You know it's a message board when people are arguing over whether erring on the side of caution with the thousands of fans who have PAID to watch a game is something worth griping over.


----------



## thelucky1

"SNF Mixer" said:


> Someone suggested we air "Heidi" tonight.


That's funny!


----------



## gomezma1

The fans should of car pooled and there would be less traffic. Just being sarcastic. The nfl should re-think about having the super bowl in cold weather stadiums.


----------



## Jimmy 440

The NJT *& GSP are nightmares.Travelling to PHL from the coastal areas in NJ is next to impossible.There are white out conditions practically everywhere.Kudos for them making fan safety # 1 It's only a game.


----------



## Lord Vader

gomezma1 said:


> The fans should of car pooled and there would be less traffic. Just being sarcastic. The nfl should re-think about having the super bowl in cold weather stadiums.
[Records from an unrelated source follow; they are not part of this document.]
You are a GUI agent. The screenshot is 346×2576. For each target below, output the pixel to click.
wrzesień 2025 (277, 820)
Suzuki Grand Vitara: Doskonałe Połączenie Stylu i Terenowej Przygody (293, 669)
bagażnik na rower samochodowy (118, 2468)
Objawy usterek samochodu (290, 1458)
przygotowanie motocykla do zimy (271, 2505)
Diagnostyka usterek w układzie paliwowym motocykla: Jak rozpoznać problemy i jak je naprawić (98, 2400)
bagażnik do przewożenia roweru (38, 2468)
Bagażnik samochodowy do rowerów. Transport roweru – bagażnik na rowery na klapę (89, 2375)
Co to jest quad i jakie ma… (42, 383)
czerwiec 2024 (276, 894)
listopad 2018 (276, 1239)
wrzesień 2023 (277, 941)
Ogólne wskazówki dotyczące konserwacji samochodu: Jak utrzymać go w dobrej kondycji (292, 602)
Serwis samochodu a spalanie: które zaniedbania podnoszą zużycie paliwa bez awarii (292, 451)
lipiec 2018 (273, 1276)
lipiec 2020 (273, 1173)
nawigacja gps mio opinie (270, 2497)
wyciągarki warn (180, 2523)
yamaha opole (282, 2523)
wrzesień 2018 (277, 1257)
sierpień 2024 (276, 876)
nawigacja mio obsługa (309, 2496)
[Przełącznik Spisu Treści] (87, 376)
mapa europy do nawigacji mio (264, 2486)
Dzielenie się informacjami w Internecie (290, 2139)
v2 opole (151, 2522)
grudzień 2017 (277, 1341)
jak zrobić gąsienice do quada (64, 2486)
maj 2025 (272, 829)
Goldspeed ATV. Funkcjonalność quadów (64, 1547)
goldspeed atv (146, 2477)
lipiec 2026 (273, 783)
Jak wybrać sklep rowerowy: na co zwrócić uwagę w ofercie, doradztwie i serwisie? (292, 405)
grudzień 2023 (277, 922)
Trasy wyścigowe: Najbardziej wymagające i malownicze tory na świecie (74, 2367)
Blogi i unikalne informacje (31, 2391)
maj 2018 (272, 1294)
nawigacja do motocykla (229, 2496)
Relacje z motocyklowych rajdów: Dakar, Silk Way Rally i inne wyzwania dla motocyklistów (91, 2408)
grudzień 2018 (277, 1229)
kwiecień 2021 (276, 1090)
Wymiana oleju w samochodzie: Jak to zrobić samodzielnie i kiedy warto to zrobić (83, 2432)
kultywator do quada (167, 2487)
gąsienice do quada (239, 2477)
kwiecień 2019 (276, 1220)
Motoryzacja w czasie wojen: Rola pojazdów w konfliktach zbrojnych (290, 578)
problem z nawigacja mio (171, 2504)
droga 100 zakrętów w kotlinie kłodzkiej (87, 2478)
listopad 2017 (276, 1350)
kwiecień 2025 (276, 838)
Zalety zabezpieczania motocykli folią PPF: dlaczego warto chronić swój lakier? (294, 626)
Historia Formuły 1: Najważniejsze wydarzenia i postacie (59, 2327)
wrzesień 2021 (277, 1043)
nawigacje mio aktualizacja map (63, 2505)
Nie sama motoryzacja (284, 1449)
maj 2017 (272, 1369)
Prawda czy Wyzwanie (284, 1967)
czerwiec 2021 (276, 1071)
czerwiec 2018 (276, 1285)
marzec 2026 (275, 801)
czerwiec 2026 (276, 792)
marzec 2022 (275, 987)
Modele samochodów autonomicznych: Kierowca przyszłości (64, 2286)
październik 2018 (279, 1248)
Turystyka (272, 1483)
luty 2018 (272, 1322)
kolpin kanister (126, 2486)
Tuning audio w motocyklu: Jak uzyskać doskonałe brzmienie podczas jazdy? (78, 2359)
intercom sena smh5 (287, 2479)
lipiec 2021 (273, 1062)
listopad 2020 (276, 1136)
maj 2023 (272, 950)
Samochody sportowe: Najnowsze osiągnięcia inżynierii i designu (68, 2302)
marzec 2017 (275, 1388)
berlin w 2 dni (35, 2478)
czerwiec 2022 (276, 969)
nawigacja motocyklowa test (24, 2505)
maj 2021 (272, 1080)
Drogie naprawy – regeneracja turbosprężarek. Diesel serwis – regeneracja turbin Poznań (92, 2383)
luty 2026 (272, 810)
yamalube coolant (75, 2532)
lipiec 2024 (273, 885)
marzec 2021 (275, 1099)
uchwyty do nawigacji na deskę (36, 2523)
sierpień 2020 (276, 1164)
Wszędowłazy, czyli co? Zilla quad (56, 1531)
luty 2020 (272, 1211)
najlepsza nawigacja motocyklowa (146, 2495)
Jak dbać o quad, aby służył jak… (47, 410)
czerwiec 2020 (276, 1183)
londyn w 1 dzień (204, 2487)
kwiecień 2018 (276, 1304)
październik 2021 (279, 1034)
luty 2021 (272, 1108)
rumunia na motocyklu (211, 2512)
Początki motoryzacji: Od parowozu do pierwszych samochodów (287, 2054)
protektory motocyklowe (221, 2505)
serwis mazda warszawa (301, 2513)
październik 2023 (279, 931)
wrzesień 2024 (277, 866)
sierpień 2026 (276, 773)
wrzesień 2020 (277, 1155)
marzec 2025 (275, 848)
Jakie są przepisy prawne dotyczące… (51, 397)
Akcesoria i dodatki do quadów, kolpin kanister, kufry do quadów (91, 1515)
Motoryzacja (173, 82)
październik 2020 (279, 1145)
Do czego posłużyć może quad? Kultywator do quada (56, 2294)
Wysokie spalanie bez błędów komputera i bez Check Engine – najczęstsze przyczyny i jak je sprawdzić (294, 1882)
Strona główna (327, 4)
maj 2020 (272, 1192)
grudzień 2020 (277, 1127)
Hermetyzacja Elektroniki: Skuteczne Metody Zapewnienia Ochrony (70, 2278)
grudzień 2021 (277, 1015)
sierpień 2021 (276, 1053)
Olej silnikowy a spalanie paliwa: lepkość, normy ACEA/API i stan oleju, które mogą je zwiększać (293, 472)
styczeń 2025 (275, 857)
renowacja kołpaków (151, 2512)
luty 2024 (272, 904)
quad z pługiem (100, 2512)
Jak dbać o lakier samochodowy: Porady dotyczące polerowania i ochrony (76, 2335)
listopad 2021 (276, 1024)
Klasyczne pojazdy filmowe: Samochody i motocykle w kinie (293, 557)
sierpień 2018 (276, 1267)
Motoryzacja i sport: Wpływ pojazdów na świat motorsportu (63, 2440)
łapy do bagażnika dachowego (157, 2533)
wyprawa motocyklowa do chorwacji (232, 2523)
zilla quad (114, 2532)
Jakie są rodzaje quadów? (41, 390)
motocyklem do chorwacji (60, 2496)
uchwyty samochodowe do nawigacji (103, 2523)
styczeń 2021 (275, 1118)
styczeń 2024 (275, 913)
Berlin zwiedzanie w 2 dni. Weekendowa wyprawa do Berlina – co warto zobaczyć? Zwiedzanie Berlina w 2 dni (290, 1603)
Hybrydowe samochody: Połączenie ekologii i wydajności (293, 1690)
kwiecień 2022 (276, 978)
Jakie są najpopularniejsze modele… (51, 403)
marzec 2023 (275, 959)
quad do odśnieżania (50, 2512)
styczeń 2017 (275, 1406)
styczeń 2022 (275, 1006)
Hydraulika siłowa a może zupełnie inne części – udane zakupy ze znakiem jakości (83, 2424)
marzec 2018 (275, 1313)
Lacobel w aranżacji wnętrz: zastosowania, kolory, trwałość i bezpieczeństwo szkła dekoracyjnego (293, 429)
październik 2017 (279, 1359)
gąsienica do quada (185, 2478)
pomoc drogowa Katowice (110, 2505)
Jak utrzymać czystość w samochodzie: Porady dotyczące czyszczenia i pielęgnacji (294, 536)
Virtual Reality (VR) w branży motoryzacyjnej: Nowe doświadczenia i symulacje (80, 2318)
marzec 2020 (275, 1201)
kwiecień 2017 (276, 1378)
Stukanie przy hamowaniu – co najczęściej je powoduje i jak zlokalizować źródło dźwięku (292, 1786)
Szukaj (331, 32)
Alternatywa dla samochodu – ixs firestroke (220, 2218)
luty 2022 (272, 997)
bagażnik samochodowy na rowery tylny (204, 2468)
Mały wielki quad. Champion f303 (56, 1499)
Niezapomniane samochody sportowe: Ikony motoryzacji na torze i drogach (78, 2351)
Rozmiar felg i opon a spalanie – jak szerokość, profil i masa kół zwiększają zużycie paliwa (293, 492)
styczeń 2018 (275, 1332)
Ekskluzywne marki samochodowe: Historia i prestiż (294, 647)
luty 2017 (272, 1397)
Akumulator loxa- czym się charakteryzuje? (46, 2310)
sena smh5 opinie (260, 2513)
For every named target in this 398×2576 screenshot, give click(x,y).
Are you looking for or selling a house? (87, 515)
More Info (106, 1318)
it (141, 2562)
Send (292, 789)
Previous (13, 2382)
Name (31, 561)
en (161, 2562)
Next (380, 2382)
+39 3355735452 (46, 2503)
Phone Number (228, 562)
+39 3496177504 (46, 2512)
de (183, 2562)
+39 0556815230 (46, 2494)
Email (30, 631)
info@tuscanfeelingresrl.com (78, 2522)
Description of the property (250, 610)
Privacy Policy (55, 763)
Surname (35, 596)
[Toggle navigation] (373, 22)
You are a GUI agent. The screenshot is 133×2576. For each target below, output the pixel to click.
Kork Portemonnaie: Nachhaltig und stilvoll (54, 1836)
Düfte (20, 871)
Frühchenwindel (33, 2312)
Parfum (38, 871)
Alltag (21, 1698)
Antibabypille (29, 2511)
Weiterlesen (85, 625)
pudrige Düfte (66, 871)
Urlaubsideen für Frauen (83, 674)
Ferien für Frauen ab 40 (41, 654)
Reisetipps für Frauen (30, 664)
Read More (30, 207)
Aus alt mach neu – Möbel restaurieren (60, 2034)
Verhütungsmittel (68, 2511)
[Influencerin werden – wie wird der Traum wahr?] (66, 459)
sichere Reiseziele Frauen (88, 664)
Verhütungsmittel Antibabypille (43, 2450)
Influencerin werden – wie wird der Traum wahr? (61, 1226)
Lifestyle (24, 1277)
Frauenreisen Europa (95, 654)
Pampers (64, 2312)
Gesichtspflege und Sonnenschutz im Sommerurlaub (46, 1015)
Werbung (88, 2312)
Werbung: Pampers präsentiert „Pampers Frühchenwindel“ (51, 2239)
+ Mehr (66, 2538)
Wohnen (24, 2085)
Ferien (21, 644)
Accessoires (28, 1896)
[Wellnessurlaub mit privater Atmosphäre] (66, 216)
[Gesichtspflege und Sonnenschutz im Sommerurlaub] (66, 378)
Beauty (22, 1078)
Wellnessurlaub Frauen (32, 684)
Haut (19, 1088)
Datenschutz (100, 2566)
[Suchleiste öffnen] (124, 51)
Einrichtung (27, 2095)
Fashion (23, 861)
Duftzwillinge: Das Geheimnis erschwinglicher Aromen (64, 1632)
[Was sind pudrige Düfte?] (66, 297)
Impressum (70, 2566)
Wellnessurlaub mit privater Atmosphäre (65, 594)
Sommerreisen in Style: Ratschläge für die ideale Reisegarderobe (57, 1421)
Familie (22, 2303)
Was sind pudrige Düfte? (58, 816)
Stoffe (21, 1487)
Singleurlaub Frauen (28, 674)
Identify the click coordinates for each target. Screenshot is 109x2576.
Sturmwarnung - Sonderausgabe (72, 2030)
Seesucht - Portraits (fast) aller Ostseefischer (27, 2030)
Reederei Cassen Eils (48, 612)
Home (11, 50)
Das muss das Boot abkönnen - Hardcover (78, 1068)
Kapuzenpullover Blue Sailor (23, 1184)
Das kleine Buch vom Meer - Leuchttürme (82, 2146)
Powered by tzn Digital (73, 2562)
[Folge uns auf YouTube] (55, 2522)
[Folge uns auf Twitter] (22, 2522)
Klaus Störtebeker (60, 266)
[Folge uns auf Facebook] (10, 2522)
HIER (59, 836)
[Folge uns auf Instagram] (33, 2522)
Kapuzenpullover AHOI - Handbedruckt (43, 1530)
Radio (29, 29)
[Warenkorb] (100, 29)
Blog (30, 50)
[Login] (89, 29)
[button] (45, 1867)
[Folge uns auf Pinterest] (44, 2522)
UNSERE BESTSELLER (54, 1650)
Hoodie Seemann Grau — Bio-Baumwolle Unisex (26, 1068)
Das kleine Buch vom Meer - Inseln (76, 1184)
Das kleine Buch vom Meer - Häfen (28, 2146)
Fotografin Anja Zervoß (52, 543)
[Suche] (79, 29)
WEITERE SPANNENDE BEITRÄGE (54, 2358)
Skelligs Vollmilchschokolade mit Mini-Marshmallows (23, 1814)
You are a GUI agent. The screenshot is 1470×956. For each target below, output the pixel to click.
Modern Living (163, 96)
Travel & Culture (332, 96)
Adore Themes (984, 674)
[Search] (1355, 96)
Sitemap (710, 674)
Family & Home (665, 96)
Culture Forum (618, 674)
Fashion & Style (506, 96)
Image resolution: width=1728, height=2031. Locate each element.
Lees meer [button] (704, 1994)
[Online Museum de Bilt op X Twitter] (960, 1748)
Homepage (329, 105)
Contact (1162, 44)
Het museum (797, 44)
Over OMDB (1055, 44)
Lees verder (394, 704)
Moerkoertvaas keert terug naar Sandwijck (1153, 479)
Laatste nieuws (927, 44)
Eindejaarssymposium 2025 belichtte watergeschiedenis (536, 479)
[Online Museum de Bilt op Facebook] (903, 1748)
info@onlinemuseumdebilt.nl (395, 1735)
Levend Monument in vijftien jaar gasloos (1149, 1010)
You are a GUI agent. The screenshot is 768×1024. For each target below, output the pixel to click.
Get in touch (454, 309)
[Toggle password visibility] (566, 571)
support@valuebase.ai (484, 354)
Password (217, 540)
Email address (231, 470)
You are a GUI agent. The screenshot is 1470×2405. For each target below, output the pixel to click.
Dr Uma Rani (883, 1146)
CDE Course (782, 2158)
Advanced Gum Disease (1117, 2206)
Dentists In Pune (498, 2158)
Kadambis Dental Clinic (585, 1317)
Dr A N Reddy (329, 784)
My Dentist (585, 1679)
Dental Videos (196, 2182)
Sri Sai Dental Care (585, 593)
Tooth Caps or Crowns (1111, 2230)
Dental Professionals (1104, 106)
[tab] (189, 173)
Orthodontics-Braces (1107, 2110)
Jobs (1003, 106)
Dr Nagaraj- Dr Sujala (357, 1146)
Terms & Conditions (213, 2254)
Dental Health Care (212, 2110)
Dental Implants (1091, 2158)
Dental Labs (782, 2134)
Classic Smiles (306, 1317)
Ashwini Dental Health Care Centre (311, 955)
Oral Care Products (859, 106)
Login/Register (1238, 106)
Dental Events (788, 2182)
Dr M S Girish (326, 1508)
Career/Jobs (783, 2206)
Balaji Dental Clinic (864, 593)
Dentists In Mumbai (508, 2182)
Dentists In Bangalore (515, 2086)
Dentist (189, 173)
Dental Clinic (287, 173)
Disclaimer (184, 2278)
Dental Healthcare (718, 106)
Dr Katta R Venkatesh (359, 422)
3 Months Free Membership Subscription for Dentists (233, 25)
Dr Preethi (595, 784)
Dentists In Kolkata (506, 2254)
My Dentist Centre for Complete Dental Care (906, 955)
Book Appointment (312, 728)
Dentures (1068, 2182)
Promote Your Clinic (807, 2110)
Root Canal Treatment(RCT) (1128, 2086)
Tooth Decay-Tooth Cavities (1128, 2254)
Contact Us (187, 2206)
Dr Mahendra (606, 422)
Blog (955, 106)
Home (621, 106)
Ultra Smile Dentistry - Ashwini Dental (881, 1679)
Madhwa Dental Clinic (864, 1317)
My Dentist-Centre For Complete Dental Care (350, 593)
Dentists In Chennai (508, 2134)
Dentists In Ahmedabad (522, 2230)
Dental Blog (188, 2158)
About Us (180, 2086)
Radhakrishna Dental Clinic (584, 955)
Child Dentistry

Indeed. I would KILL to see that recently-awarded-to-NY Super Bowl have a major snowstorm threaten it! Could you believe that? A major nor'easter like today's barrels toward NY/NJ just as the single greatest sporting event of the year is about to take place. I would love to see the look on the faces of the NLF brass who decided it'd be a good idea to award the Super Bowl to a city that plays outside. In February.

!rolling


----------



## fluffybear

Lord Vader said:


> Indeed. I would KILL to see that recently-awarded-to-NY Super Bowl have a major snowstorm threaten it! Could you believe that? A major nor'easter like today's barrels toward NY/NJ just as the single greatest sporting event of the year is about to take place. I would love to see the look on the faces of the NLF brass who decided it'd be a good idea to award the Super Bowl to a city that plays outside. In February.
> 
> !rolling


:icon_lol:

I wonder if the NFL would have the gonads to try and postpone that game?


----------



## Carl Spock

Has NBC announced next week's game yet? It hadn't been determined by yesterday. I hope it's the Packers/Bears game at Lambeau. I can guarantee you that game would not be cancelled for snow, no matter how much. It just wouldn't happen.


----------



## la24philly

there is no sunday night football or monday night football. nbc won't be doing any games till playoffs begin after the eagles game.

16 games all on sunday for final reg season week.

13 games begin at 1p 3 at 415


----------



## sigma1914

la24philly said:


> there is no sunday night football or monday night football. nbc won't be doing any games till playoffs begin after the eagles game.
> 
> 16 games all on sunday for final reg season week.
> 
> 13 games begin at 1p 3 at 415


Incorrect...Week 17, NBC can pick any game they wish for Sunday night.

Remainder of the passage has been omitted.